Whereas it would have annoyed me six years ago to sit through that
laughter, now it felt directed, purposeful, full of intent. The
biggest laughs came with the gay jokes. I’d read too much recently
about the rise in hate crimes. I skipped the customary post-movie
trip to the bathroom on the way out.
In Somerville, MA, where I live, I walk hand-in-hand with my
boyfriend. I curl up next to him on the train. Somerville,
Cambridge, Medford and other Boston-metro towns are by no means
perfect bubbles full of love and acceptance, but there’s a much
better chance that someone will smile at me when I’m out with my
boyfriend here than holler or do anything else.
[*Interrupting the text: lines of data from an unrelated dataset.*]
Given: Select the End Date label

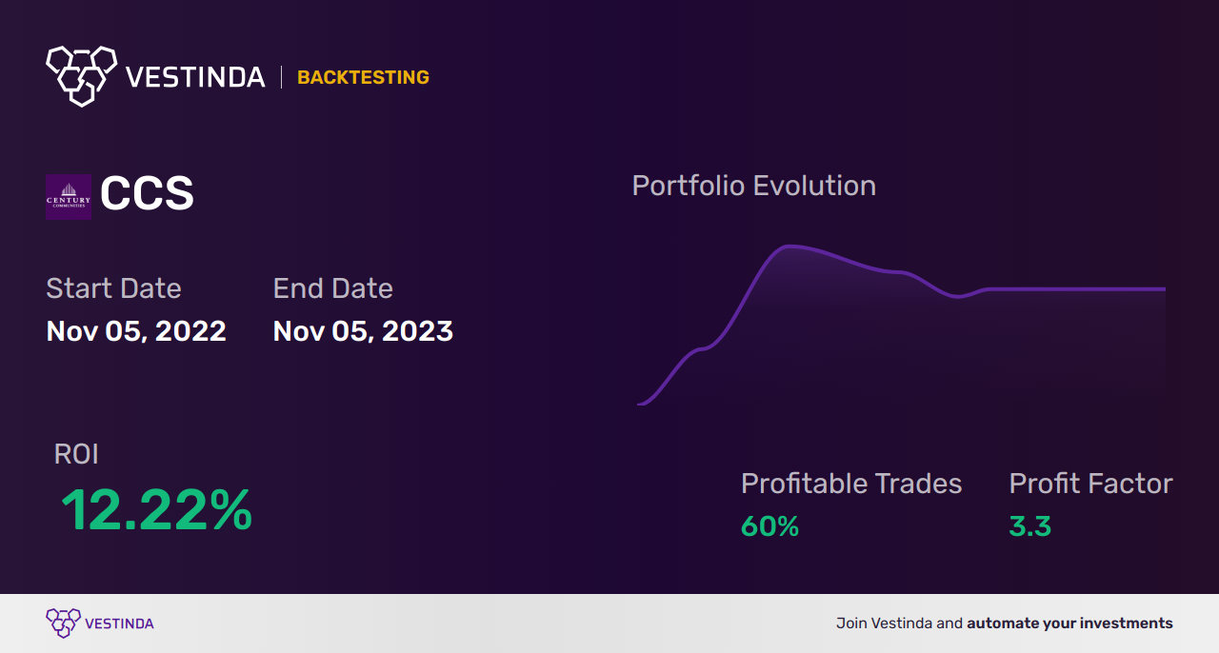Looking at the screenshot, I should pyautogui.click(x=332, y=288).
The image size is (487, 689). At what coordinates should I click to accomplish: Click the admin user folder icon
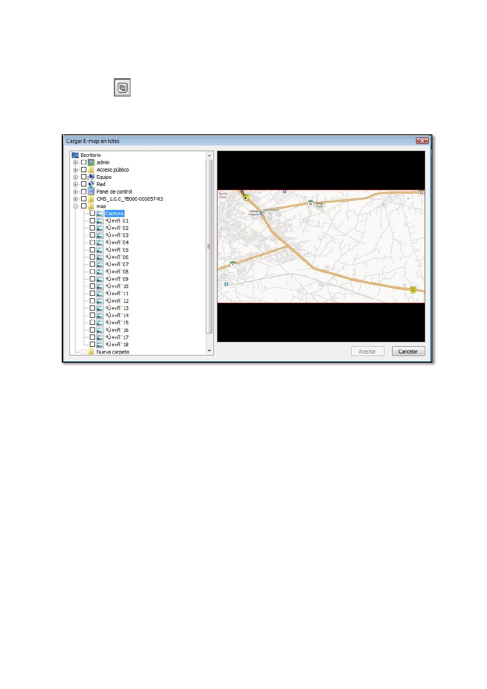point(91,162)

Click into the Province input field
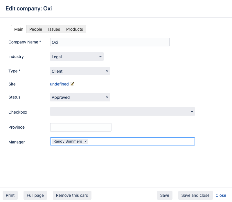(x=81, y=127)
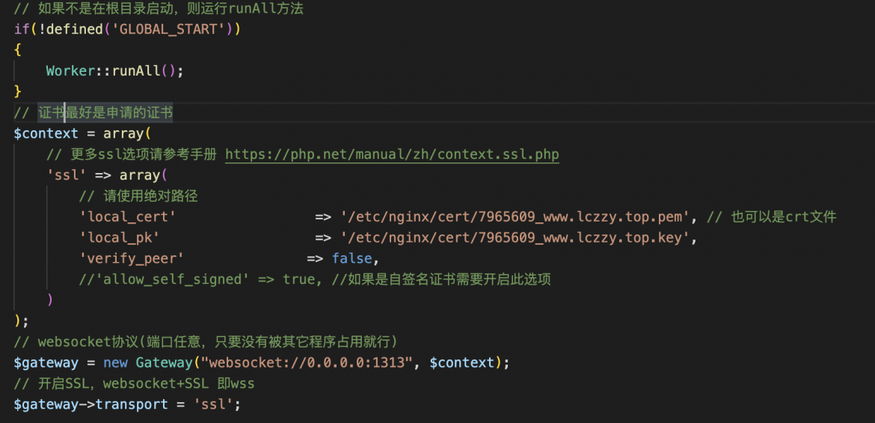
Task: Click the 证书最好是申请的证书 comment line
Action: (93, 113)
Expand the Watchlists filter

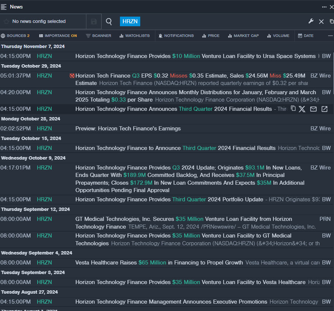click(134, 36)
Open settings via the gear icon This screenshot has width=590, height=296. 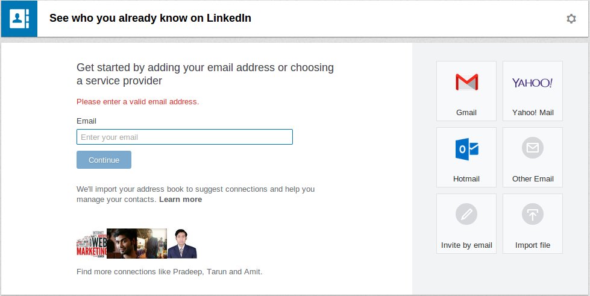(x=571, y=19)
That’s all I
need–a better than average chance of something positive
happening–to stick my neck out.
It’s a different story in cities like Augusta, and yet it’s not all
doom and gloom.
My Mother: From Bygones to Bye, I’ll Be Gone!
When I first came out, eight or so years ago, my mother was
terrified. Though never against me, she didn’t really know how to
be for me. She predicted illness, pain, dissatisfaction in my life.
I tried to assure her those were all just as likely, if not more
so, if I stayed in the closet, but it’s taken years to bring her
fully (well, mostly) to my side.
For years I’ve asked my mother why she won’t come out about having
a gay son at her place of work. A number of her co-workers are
born-again Christians–no one with any authority over her, but
co-workers nonetheless. She was afraid they would cast her
out–socially if not literally. It bothered me at first, but I grew
up a little and realized it was her place of work and her decision.
She didn’t deny me, even as she didn’t proclaim me, either. Claim
me, yes. Proclaim me, well, we’ve been working on that.
Looks like a lot’s changed since the last time I went home. Not
only has my mother resolved to come out to her co-workers about
having a gay son this year, but she’s told me in no uncertain terms
that “if they don’t want me around because I have a gay son, then I
don’t need to be around. I’ll quit.”
Whoa. This from the woman who always gave my teachers the benefit
of the doubt when any dispute arose, whose philosophy of life might
be summed up as “well, it’s not as bad as it could be.” The times,
they are a-changin’.
And not just on matters of sexuality. My mother also recently
reported taking a co-worker aside for making racist remarks. “You
know exactly what you meant when you said ‘I’m not one of the
black girls’ and you should never say anything like that
around me again.” Go Mom!
I have no doubt this recent uptick in attitude has to do with my
many years of prodding, but I must give some credit to my mother’s
new friend–a young woman who started working with her a few months
back. This young woman, Renee, is a lesbian, and she’s out at work.
“She just doesn’t even care,” my mom tells me. “When rumors were
flying that some people weren’t invited to her party, she cleared
it right up: ‘Everyone is invited to my party, so long as you can
come into my home and not judge me, my wife, and our life together,
so long as you treat us with respect. I know some of you have a
hard time with that, but if you can do it, then come on.'”
A House Full of Gays
I had the pleasure of meeting Renee and her wife, Mickey, at a
little get-together my mother arranged at her house–a classic
example of “introducing one’s gays” 😉 For the first time in my
life, the heterosexuals were outnumbered by the gays 3:2 in my
house. It was a good night.
Renee and Mickey have been together for almost ten years. They met
in their early 20s. They’re just about the cutest couple you could
find, and they’re as excited about starting a family this year as
they are about coming out to strangers about who they are.
“We forget where we are sometimes,” Renee told me. “We’re so used
to being comfortable together, being in love and at home together.
We’ll be at the grocery store, and I’ll be nudging Mickey and
putting my arm around her shoulder and she’ll say, ‘Renee, baby,
this is Augusta, Georgia!’ ‘Oh, right, I forgot,’ I’ll
say. We don’t like to admit it but our safety is at stake.”
Renee was born and raised in the area and Mickey, a military brat,
moved to Augusta some twenty years ago. Their family is there.
They’ve built their life together there. As much as it pains them
to feel closeted in their own community, they have more reasons to
stay than go. In the meantime, they plan to work it out–making as
much change being out at work and with their ever-widening circle
of friends as they go along.
Renee and I talked a lot about LGBT families, especially about
preparing for school. She seemed optimistic about the climate area
schools could offer her future children, and ready for the task of
making sure her family was treated equally. I encouraged her and
Mickey to come to Family Week this year as prospective parents, to
make friends and gain strength in the LGBT family community.
They’re looking into it. Cape Code is a mite exotic for any
Southerner, gay or straight.
I was humbled by Renee and Mickey and my mother for the work
they do each day for LGBT equality. In my mother’s case,
it’s worrying about and supporting a gay son despite the obstacles
she sees. For Renee and Mickey, it’s being as out and proud as they
safely can be in a city I know to be incredibly conservative and,
in some instances, dangerous for LGBT people.
All in all it was a good trip home, a trip that reminded me that we
really are everywhere making change, and that the most profound
moments in our struggle for justice and equality are not always (or
even perhaps often) on election days.